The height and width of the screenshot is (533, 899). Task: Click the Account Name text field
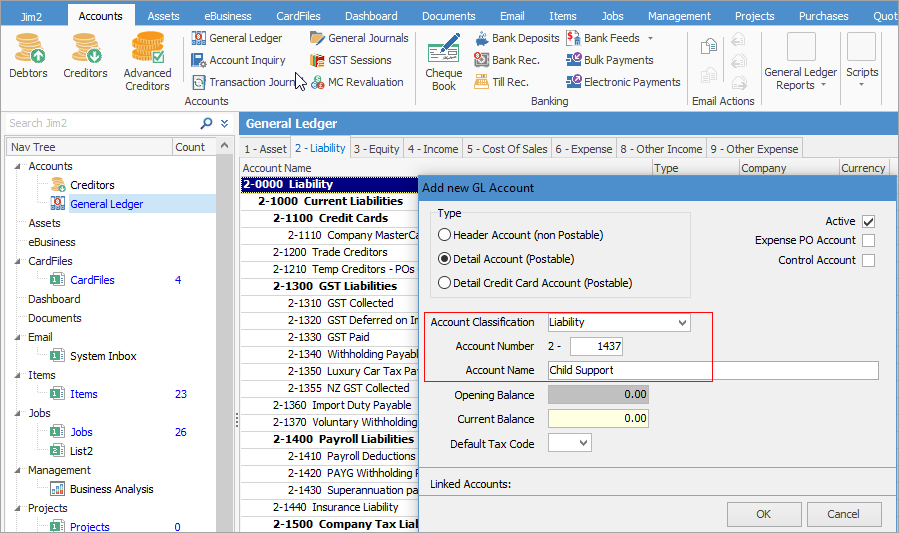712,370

* * *

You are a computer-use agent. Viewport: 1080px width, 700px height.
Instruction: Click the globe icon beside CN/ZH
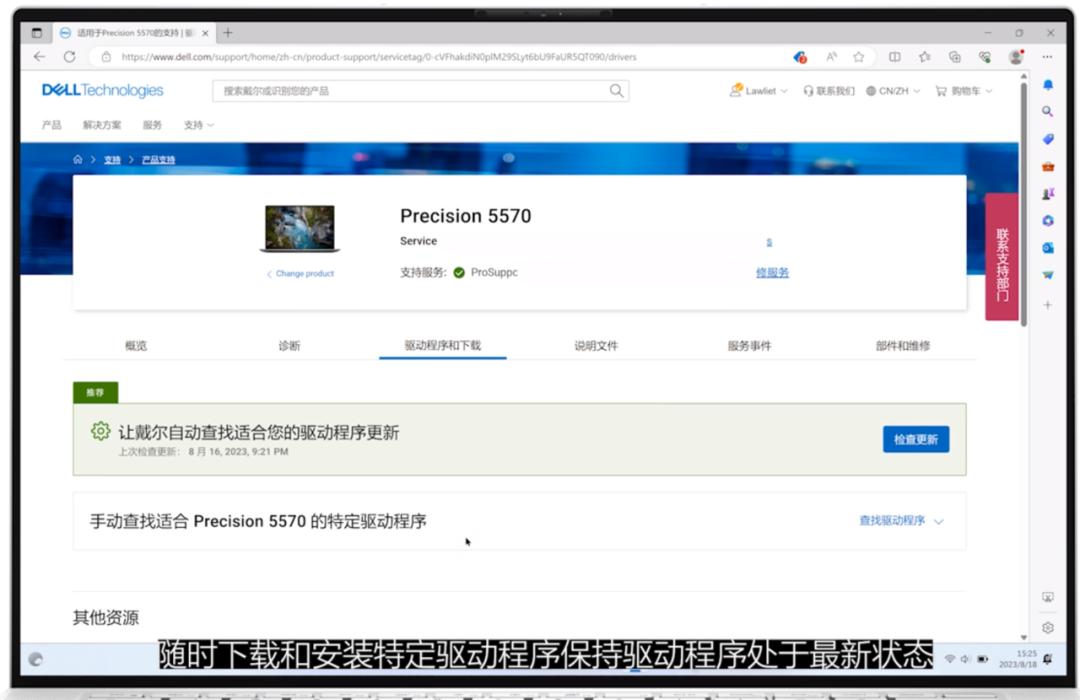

...

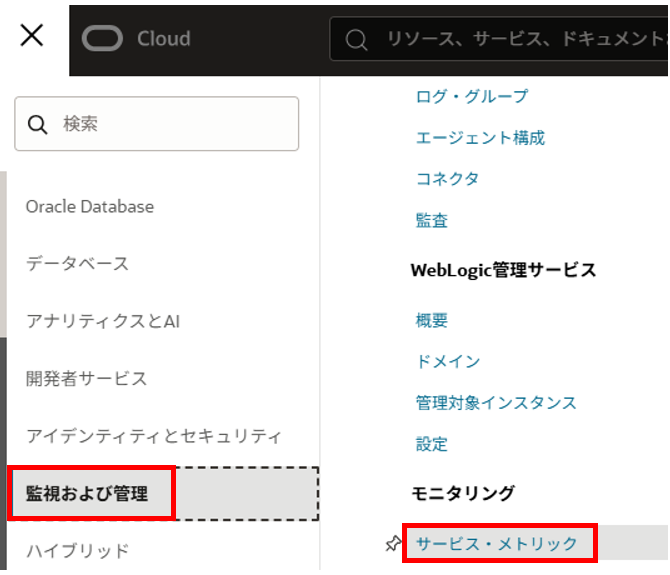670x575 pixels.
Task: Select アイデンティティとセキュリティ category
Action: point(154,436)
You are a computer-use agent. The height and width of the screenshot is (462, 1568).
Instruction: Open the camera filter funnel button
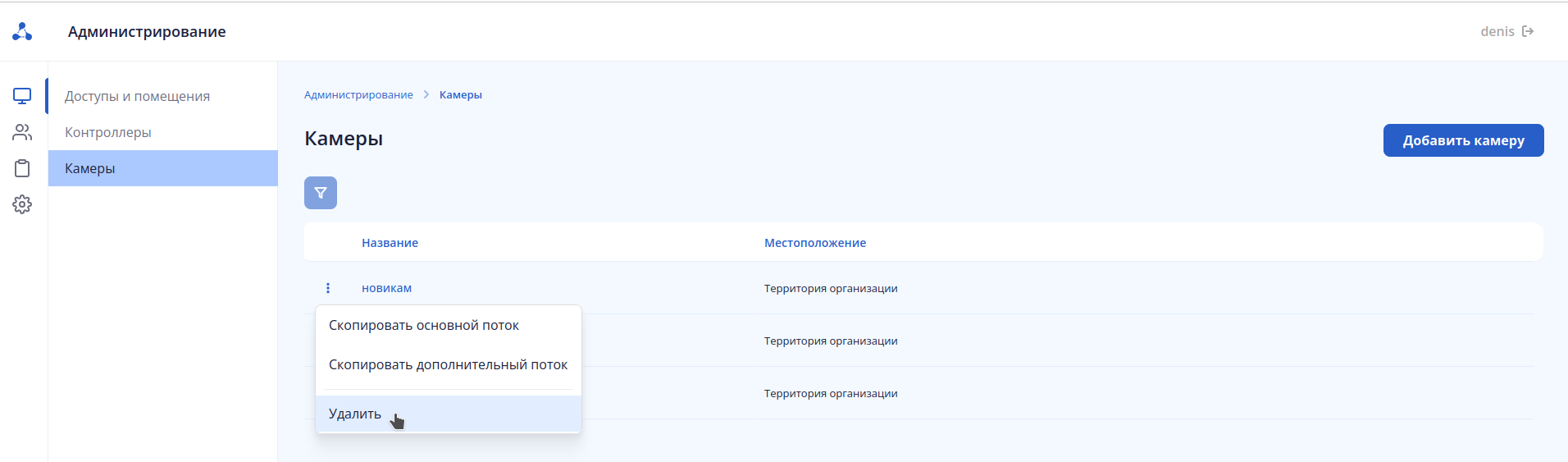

- WHAT IS NEEDED -
Using the material, show each line where the string "agent" can be found.

- TASK OUTPUT -
You are a computer-use agent. Viewport: 1080px width, 700px height.
You are a computer-use agent. The height and width of the screenshot is (462, 1568).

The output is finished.